EXERCISE AIM >>
Copy the lines below verbatim, starting at the line containing "Select the 青铜联赛3 league badge" and ending at the line containing "[2411, 389]", with both of those lines included.

##### THE DATA

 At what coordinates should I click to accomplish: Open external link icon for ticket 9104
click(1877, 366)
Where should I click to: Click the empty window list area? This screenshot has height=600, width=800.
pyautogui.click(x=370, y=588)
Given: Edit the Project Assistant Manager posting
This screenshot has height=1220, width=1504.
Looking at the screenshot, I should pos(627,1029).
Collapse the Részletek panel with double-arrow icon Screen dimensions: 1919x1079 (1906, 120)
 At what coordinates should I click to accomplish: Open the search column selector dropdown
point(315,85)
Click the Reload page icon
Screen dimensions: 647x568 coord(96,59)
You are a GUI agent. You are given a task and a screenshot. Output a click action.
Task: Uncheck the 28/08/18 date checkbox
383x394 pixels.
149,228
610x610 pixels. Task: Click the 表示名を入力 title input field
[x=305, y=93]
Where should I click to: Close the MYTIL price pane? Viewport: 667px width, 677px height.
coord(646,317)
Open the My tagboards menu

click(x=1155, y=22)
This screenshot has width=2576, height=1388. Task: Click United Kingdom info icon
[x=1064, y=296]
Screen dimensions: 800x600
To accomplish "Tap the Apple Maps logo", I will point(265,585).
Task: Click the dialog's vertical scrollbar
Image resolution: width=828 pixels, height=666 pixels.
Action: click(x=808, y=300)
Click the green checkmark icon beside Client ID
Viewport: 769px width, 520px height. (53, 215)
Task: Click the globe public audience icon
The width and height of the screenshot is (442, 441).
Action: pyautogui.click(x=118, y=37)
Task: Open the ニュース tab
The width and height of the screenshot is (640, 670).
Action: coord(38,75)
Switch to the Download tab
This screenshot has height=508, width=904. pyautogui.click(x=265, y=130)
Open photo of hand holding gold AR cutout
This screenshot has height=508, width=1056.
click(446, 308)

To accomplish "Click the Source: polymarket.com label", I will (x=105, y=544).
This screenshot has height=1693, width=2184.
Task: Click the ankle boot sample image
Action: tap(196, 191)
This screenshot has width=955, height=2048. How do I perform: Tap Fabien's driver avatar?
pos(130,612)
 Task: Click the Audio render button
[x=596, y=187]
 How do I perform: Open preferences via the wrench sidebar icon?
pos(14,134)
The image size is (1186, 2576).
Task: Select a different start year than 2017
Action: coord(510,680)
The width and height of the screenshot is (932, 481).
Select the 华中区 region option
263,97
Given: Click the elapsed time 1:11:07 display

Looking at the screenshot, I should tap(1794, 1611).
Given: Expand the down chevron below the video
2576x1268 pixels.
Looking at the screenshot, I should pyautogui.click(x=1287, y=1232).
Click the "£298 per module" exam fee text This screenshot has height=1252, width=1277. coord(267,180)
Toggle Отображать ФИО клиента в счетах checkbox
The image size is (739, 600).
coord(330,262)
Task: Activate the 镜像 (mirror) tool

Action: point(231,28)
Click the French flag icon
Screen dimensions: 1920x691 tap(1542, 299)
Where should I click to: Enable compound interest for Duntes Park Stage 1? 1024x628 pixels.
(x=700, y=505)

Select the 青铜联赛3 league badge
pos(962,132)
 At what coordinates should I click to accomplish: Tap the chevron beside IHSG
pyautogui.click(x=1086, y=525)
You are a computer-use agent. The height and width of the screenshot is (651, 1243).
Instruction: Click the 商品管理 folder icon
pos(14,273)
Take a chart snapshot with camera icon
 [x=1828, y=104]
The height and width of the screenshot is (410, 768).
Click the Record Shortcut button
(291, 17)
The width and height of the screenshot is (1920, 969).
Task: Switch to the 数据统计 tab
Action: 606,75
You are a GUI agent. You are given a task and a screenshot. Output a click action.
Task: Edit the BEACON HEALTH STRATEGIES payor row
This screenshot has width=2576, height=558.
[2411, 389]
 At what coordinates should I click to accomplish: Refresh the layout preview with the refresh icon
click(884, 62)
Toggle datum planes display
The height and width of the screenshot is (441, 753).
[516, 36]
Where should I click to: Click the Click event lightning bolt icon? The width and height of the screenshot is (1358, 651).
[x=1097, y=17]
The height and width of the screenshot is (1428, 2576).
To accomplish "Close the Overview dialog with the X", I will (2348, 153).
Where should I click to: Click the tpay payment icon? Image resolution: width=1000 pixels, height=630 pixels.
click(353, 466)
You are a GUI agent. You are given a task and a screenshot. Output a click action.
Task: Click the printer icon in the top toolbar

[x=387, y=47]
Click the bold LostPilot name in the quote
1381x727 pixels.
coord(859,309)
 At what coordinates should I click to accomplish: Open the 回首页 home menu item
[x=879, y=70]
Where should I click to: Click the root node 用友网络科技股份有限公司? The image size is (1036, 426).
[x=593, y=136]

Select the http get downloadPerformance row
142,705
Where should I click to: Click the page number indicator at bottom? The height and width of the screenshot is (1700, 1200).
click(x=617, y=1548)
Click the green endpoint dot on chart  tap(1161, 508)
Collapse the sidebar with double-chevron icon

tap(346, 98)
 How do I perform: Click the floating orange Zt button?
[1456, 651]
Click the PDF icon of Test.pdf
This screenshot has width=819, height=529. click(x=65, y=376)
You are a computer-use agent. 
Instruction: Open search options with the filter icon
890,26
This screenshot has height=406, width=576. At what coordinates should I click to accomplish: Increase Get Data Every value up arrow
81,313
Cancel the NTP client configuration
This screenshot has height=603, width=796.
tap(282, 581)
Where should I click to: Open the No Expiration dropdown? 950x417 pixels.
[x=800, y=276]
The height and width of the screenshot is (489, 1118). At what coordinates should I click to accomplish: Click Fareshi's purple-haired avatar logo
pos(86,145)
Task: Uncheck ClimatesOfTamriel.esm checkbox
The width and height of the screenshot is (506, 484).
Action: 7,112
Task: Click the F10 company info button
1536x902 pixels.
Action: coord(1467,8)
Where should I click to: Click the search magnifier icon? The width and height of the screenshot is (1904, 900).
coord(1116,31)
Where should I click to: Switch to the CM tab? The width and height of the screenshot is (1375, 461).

##########

OUTPUT >>
Select the 青铜联赛3 league badge
pos(962,132)
 At what coordinates should I click to accomplish: Tap the chevron beside IHSG
pyautogui.click(x=1086, y=525)
You are a computer-use agent. The height and width of the screenshot is (651, 1243).
Instruction: Click the 商品管理 folder icon
pos(14,273)
Take a chart snapshot with camera icon
 [x=1828, y=104]
The height and width of the screenshot is (410, 768).
Click the Record Shortcut button
(291, 17)
The width and height of the screenshot is (1920, 969).
Task: Switch to the 数据统计 tab
Action: 606,75
You are a GUI agent. You are given a task and a screenshot. Output a click action.
Task: Edit the BEACON HEALTH STRATEGIES payor row
This screenshot has width=2576, height=558.
[2411, 389]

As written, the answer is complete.